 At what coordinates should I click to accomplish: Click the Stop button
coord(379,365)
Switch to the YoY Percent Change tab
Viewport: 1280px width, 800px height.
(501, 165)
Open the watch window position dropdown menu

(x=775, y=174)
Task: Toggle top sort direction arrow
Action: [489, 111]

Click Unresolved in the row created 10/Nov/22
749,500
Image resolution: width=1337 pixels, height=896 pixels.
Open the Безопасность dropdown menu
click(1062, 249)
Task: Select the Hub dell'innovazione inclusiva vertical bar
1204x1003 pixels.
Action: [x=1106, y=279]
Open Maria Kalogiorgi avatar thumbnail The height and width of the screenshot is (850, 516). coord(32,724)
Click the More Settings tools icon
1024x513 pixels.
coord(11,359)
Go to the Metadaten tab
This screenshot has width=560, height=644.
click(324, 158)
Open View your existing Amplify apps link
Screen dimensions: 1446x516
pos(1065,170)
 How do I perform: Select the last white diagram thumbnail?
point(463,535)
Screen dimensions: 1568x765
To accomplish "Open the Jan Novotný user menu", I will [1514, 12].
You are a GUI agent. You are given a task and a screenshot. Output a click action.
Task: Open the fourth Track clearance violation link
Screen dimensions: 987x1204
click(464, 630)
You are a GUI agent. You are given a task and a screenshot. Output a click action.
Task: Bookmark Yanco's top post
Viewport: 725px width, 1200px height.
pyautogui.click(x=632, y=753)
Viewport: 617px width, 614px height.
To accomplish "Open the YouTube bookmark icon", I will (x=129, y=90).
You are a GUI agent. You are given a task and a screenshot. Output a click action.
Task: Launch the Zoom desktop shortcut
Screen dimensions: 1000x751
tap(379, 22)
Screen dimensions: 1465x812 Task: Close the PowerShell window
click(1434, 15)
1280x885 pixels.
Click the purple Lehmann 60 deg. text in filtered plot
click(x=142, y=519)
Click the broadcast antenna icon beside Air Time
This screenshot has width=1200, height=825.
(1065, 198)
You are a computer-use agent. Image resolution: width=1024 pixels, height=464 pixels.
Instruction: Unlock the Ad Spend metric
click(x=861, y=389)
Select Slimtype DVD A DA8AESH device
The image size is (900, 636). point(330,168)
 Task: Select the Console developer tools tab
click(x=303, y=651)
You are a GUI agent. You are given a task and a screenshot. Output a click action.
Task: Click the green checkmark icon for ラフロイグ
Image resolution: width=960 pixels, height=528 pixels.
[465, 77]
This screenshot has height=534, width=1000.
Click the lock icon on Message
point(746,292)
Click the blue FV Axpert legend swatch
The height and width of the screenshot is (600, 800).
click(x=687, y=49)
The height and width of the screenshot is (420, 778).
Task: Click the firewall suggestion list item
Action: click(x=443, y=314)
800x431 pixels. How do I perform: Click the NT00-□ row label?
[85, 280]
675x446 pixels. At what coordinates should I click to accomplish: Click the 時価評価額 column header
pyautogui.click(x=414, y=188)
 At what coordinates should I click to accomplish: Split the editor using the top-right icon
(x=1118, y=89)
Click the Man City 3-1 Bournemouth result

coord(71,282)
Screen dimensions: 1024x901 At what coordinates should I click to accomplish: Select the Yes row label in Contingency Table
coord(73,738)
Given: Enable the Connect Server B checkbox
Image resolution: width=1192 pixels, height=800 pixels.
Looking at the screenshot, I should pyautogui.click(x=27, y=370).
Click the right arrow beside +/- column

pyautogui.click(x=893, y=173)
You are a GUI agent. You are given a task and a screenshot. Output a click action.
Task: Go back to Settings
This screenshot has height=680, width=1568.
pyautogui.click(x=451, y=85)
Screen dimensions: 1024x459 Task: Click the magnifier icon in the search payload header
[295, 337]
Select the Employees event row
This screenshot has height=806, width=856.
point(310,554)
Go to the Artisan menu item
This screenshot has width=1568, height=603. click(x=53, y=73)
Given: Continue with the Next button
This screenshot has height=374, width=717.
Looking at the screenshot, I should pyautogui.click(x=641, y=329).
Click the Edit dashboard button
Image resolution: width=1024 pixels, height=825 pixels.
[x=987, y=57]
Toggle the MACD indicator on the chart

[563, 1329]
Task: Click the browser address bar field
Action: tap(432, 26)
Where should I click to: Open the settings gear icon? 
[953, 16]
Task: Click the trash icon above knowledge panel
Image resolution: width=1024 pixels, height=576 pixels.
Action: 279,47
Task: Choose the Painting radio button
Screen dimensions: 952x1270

==*==

Brief: With no line skipped, output the listing in full.

Answer below:
 At what coordinates should I click to accomplish: Click the Stop button
coord(379,365)
Switch to the YoY Percent Change tab
Viewport: 1280px width, 800px height.
(501, 165)
Open the watch window position dropdown menu

(x=775, y=174)
Task: Toggle top sort direction arrow
Action: [489, 111]

Click Unresolved in the row created 10/Nov/22
749,500
Image resolution: width=1337 pixels, height=896 pixels.
Open the Безопасность dropdown menu
click(1062, 249)
Task: Select the Hub dell'innovazione inclusiva vertical bar
1204x1003 pixels.
Action: [x=1106, y=279]
Open Maria Kalogiorgi avatar thumbnail The height and width of the screenshot is (850, 516). coord(32,724)
Click the More Settings tools icon
1024x513 pixels.
coord(11,359)
Go to the Metadaten tab
This screenshot has width=560, height=644.
click(324, 158)
Open View your existing Amplify apps link
Screen dimensions: 1446x516
pos(1065,170)
 How do I perform: Select the last white diagram thumbnail?
point(463,535)
Screen dimensions: 1568x765
To accomplish "Open the Jan Novotný user menu", I will [1514, 12].
You are a GUI agent. You are given a task and a screenshot. Output a click action.
Task: Open the fourth Track clearance violation link
Screen dimensions: 987x1204
click(464, 630)
You are a GUI agent. You are given a task and a screenshot. Output a click action.
Task: Bookmark Yanco's top post
Viewport: 725px width, 1200px height.
pyautogui.click(x=632, y=753)
Viewport: 617px width, 614px height.
To accomplish "Open the YouTube bookmark icon", I will (x=129, y=90).
You are a GUI agent. You are given a task and a screenshot. Output a click action.
Task: Launch the Zoom desktop shortcut
Screen dimensions: 1000x751
tap(379, 22)
Screen dimensions: 1465x812 Task: Close the PowerShell window
click(1434, 15)
1280x885 pixels.
Click the purple Lehmann 60 deg. text in filtered plot
click(x=142, y=519)
Click the broadcast antenna icon beside Air Time
This screenshot has width=1200, height=825.
(1065, 198)
You are a computer-use agent. Image resolution: width=1024 pixels, height=464 pixels.
Instruction: Unlock the Ad Spend metric
click(x=861, y=389)
Select Slimtype DVD A DA8AESH device
The image size is (900, 636). point(330,168)
 Task: Select the Console developer tools tab
click(x=303, y=651)
You are a GUI agent. You are given a task and a screenshot. Output a click action.
Task: Click the green checkmark icon for ラフロイグ
Image resolution: width=960 pixels, height=528 pixels.
[465, 77]
This screenshot has height=534, width=1000.
Click the lock icon on Message
point(746,292)
Click the blue FV Axpert legend swatch
The height and width of the screenshot is (600, 800).
click(x=687, y=49)
The height and width of the screenshot is (420, 778).
Task: Click the firewall suggestion list item
Action: click(x=443, y=314)
800x431 pixels. How do I perform: Click the NT00-□ row label?
[85, 280]
675x446 pixels. At what coordinates should I click to accomplish: Click the 時価評価額 column header
pyautogui.click(x=414, y=188)
 At what coordinates should I click to accomplish: Split the editor using the top-right icon
(x=1118, y=89)
Click the Man City 3-1 Bournemouth result

coord(71,282)
Screen dimensions: 1024x901 At what coordinates should I click to accomplish: Select the Yes row label in Contingency Table
coord(73,738)
Given: Enable the Connect Server B checkbox
Image resolution: width=1192 pixels, height=800 pixels.
Looking at the screenshot, I should pyautogui.click(x=27, y=370).
Click the right arrow beside +/- column

pyautogui.click(x=893, y=173)
You are a GUI agent. You are given a task and a screenshot. Output a click action.
Task: Go back to Settings
This screenshot has height=680, width=1568.
pyautogui.click(x=451, y=85)
Screen dimensions: 1024x459 Task: Click the magnifier icon in the search payload header
[295, 337]
Select the Employees event row
This screenshot has height=806, width=856.
point(310,554)
Go to the Artisan menu item
This screenshot has width=1568, height=603. click(x=53, y=73)
Given: Continue with the Next button
This screenshot has height=374, width=717.
Looking at the screenshot, I should pyautogui.click(x=641, y=329).
Click the Edit dashboard button
Image resolution: width=1024 pixels, height=825 pixels.
[x=987, y=57]
Toggle the MACD indicator on the chart

[563, 1329]
Task: Click the browser address bar field
Action: tap(432, 26)
Where should I click to: Open the settings gear icon? 
[953, 16]
Task: Click the trash icon above knowledge panel
Image resolution: width=1024 pixels, height=576 pixels.
Action: 279,47
Task: Choose the Painting radio button
Screen dimensions: 952x1270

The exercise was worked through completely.